Agora eu estou no descampadão da Beira-Rio. Seu PV é um madurão solitário. Caminha sozinho e não dá um bom dia para seu ninguém. Interrompe a caminhada e faz ginástica. Ele mesmo inventa os seus exercícios. Algo como um faz-de-conta. Joga a perna para um lado, para frente e para trás, balança a cabeça, retorce o bucho e dá a impressão de que "dorme" quando faz os seus exercícios, tal a leniência, um quase espreguiçamento que esboça durante as suas flexões, seus movimentos. Seu PV por si só é uma "graça", como sem graça são os seus exercícios.
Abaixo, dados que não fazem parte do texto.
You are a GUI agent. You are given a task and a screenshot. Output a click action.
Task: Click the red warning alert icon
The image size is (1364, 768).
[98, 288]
Em um daquele boxes da "praça de alimentação", aquilo em muitas noites, lembra um lixão; um depósito de ser humano. Descalças e descamisados se juntam na noite e dormem ali ao relento, sobrepostos uns aos outros. Ali mesmo fazem suas práticas fisiológicas; outros que praticam sexo, até. Ali mesmo usam drogas na maior escancara. O local é de uma fedentina lastimável. Quando chega a noite, o local dá acesso à cozinha do box de alimentação. E eu fico vendo essa aberração. Esse contraste horroroso no escurinho dos madrugadões entre a fedentina de gente amontoada na noite e a cozinha lá dentro quando o Sol começa a se esconder.
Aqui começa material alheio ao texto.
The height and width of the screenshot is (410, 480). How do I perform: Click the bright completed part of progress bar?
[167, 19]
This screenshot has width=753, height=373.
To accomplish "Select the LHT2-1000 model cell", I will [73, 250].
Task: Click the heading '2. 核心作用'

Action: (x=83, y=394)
Ainda é madrugada quando chego na Beira-Rio. Por vezes ainda submetida às restanças de uma boate - uma TEXANA de tal - que tem por ali e que costuma amanhecer, por vezes, só no asco da bebedeira mas... por vezes, é um caso de polícia. Ali tem de tudo e tem pra todos. Houve um tempo - penso eu - que ali era coisa de patricinhas, hackers, "meninas" e companhia limitada. A periferia que também é gente e porque ninguém é de ferro, engatou também. Tem de tudo, para todos. E tudo chapadão, tresnoitado, amanhecido. Por isso que se diz por aí que aí que "c..ara e bêbado não tem dono".
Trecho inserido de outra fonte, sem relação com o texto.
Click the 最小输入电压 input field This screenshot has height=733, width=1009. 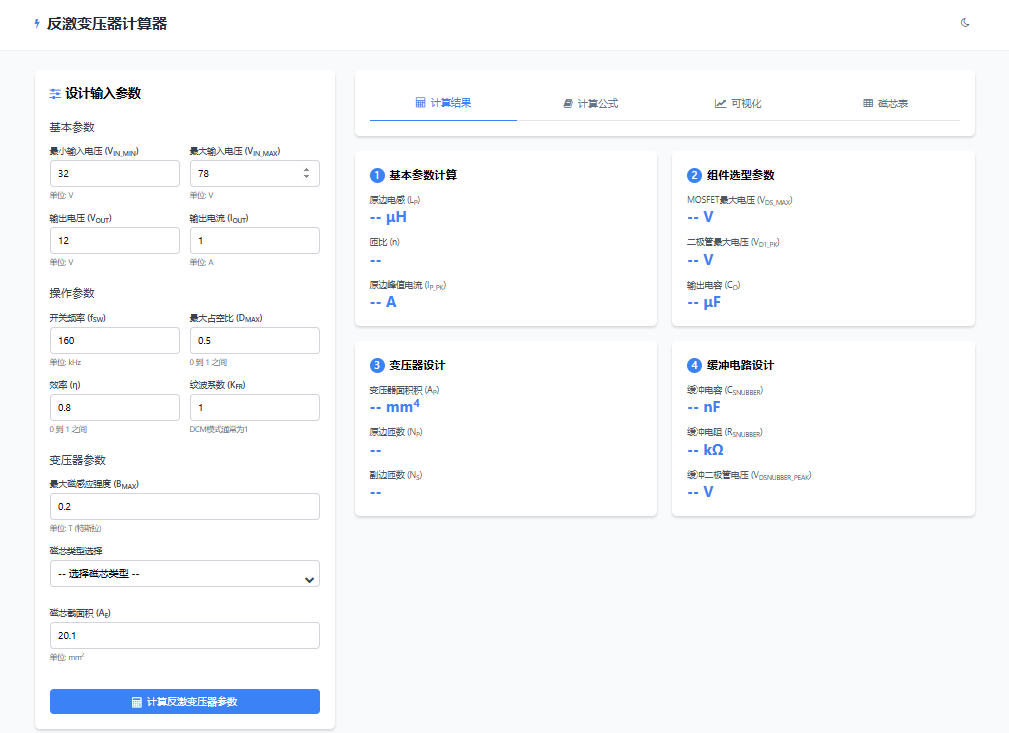coord(114,174)
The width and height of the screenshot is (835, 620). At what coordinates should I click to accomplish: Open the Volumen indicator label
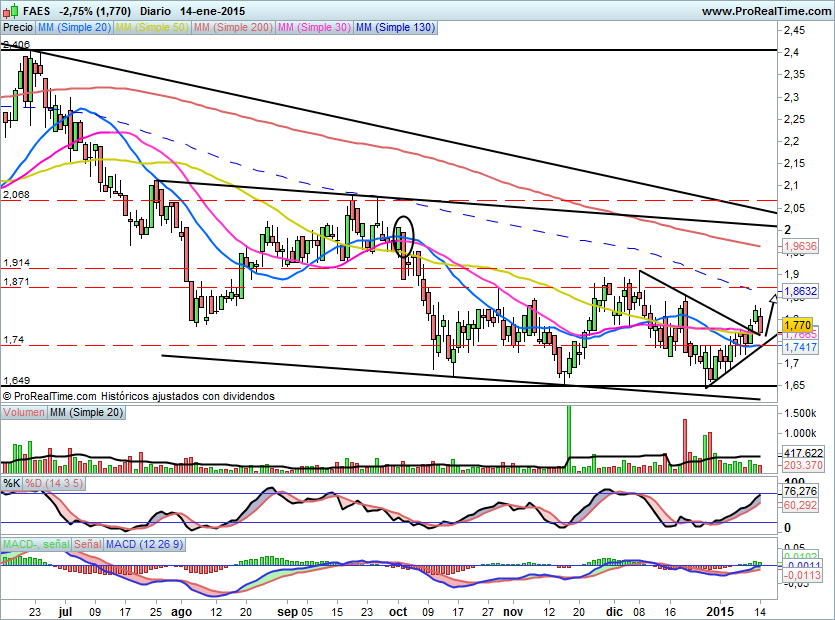24,412
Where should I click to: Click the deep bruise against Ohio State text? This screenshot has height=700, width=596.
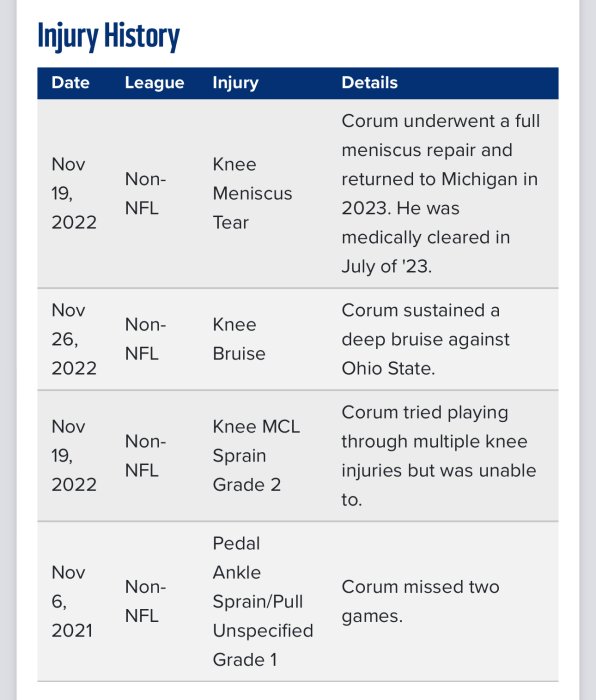pyautogui.click(x=425, y=339)
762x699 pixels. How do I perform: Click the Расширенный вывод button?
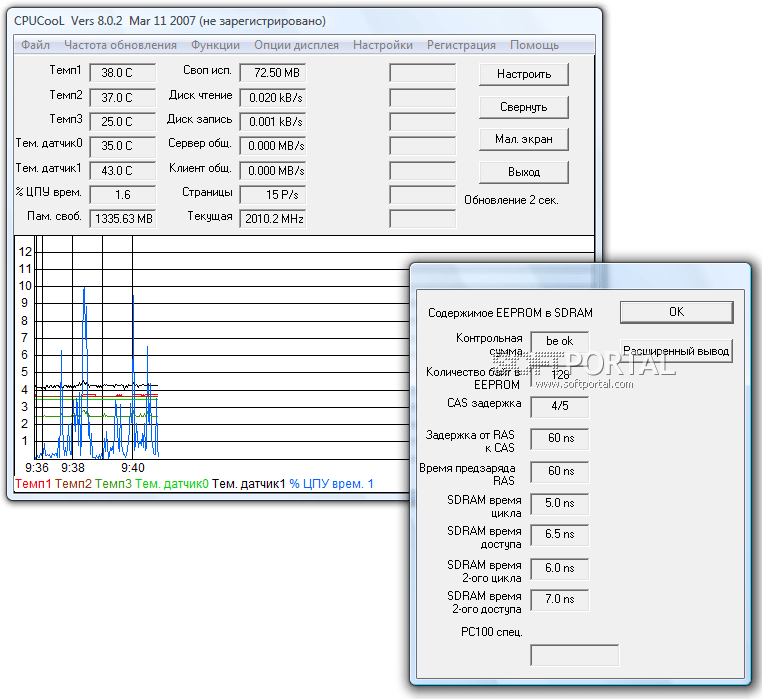point(676,351)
Madrugada dessas, um casal de TEXANOS. Ele chapado ela "chapada", tresnoitados e amanhecidos, estavam numa breve discussão. Ele sentindo-se preterido, ela a dona da situação. A certa altura ela faz uma declaração quanto ao uso e concessões do seu  corpo. Aliás um corpão bem desenhado, ancas largas! Eu que caminhava a passos largos, pelo que ela disse, fiquei com vergonha por ela. A vergonha tem dessas coisas. Ainda esta semana, já na quase penumbra do anoitecer, um grupão estava reunido, sentado ao chão. E puxavam um "baseado" no coletivo, em plena confraria. E um outro sozinho, acendia mais um. E, nessa libertinagem, lembrei-me daquele tema que escrevi aqui, quando eu dizia: "ou  Holanda veio para o Brasil, ou o Brasil foi para a Holanda". Lembra?
Tarde dessas, quando o sol caía para as bandas do Bico do Papagaio, no Tocantins, ali está sobre a grama um jovem casal de namorados. Dois fedelhos 14, 15 anos. Ambos uniformizados. Sentados sobre a grama em declive. Exibiam à flor da pele um gesto de "romantismo", como das antigas. Mas de um exalo proposital e irreverente quais os navegadores da história, dispostos a descobrir o "caminho marítimo para as Índias". Foi quando o questionador do social, de passagem viu a cena.
Na segunda volta, o casal de ninfetes estava lá, no mesmo lugar, sem se importar com o mundo em volta. Romantismo nas alturas. E nem aí para mais nada, nem para mais ninguém. E então lembrei-me daquele filme do meu tempo colegial: "Matemática zero, amor dez". Lembra? Na terceira volta, era a moça deitada ao chão em decúbito dorsal (de cara pra cima) e o moleque por cima dela, ao vivo e em cores - indiferentes e nem aí para o mundo em volta. E segui em frente tecendo tudo aquilo na mente.
E quando concluo a 5ª volta, já era quase sete da noite. E lá vem o casalzinho, abraçado, entrelaçado, obviamente  ao rumo de casa. Aí novamente eu me questionei: e quando peguntarem para papai e mamãe cadê as suas crias, certamente que eles responderão "estão para a escola". Ou, quem sabe a ninfeta já tenha tirado um álibi com sua mamãe: "vou estudar com uma colega". E mamãe acredita. E eu também.
Agora cá pra nós: aquele azeite, aquele óleo; aquelas babatas fritas; aqueles cocos servidos, aqueles chicletes no chão do passeio público; aquela água servida e jogada ao chão; aquelas guloseimas de tanta gordura e açúcar; aquele cocô de cavalo no passeio, assim como aqueles que se deitam amontoados e outros que fumam o seu baseado - aquilo é um caso de saúde pública. Quer dizer: é um caso de polícia.

                                   *  Viegas questiona o social.